If it's worth fighting for, you just have to do it. It would be nice if people gave you what you want without having to, but unfortunately, that's not the world we live in (yet). No majority group ever voluntarily relinquishes privilege. In my culture, that's been common knowledge for 400 years. 

(edited)
1 hour ago, possibilities said:

We know it, too, since Jews have been hounded from place to place for millenia. But that doesn't make it right. And allies are made from understanding. Most people don't win their fights without allies, and a lasting peace requires conversion of hearts, not only success via force.

I never once said it was right. 

Allies join the fray when individuals give voice to a social problem that affects them and start the fight against it. Otherwise, we'd all be walking around assuming people are aggrieved and speaking for/over them. 

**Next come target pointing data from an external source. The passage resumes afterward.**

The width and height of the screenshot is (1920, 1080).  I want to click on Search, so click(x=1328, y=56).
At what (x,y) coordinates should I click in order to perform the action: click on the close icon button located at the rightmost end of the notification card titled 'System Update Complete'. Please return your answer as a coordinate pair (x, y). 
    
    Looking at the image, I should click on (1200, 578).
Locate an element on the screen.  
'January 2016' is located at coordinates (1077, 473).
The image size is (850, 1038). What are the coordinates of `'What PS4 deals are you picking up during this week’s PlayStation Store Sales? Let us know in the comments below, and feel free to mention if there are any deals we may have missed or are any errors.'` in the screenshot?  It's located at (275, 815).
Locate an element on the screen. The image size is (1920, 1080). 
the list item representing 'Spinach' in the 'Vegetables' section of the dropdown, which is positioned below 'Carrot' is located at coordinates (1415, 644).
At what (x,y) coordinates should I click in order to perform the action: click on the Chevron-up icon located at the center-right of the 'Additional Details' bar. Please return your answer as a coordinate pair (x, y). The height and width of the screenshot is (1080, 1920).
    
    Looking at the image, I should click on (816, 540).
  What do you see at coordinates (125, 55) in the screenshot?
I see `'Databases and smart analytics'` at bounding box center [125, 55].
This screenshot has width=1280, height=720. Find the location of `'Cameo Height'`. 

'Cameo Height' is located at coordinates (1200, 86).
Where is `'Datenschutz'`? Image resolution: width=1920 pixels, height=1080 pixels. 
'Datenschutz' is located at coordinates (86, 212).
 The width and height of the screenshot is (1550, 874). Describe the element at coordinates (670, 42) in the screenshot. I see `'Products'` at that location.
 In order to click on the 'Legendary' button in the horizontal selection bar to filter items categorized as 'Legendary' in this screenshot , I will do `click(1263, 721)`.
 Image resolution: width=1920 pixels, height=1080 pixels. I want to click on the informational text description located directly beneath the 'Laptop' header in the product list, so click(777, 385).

To bring this back to Abbott, Barbara acted immediately when Khadija spoke up for herself about feeling left out. But I'm sure there are Khadijas in the world who participate, who celebrate, who don't care either way, etc. 

Edited by ridethemaverick
On 12/20/2024 at 6:37 PM, possibilities said:

Well, that's why I'm speaking up.

But I also don't excuse people for being passive bigots and not bothering to develop the skill of empathy and curiosity even before they are challenged. If we collectively did more of that, we wouldn't have so many problems in the world.

Similarly, I don't excuse people for being passive aggressive, paternalistic virtue signalers who care more about looking like an ally than actually listening to what marginalized people have to say.